Variable Selection for Modeling the Absolute Magnitude at Maximum of Type Ia Supernovae

TL;DR

This study identifies the most relevant variables for predicting the maximum absolute magnitude of Type Ia supernovae using a robust statistical approach, confirming known dependencies and dismissing additional variables.

Contribution

Introduces a variable selection method combining cross-validation and LASSO for supernova data, effectively handling cases with more variables than samples.

Findings

Absolute magnitude depends on color and light-curve width.

Light-curve width correlates with Si II line strength.

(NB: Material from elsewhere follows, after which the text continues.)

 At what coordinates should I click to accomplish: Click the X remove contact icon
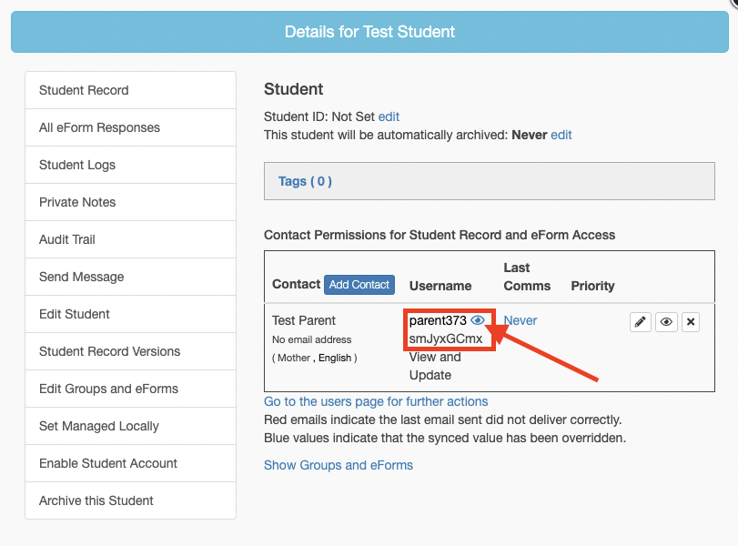click(691, 322)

Adding more variables does not improve prediction accuracy.

Abstract

We discuss what is an appropriate set of explanatory variables in order to predict the absolute magnitude at the maximum of Type Ia supernovae. In order to have a good prediction, the error for future data, which is called the "generalization error," should be small. We use cross-validation in order to control the generalization error and LASSO-type estimator in order to choose the set of variables. This approach can be used even in the case that the number of samples is smaller than the number of candidate variables. We studied the Berkeley supernova database with our approach. Candidates of the explanatory variables include normalized spectral data, variables about lines, and previously proposed flux-ratios, as well as the color and light-curve widths. As a result, we confirmed the past understanding about Type Ia supernova: i) The absolute magnitude at maximum depends on the color and light-curve width. ii) The light-curve width depends on the strength of Si II. Recent studies have suggested to add more variables in order to explain the absolute magnitude. However, our analysis does not support to add any other variables in order to have a better generalization error.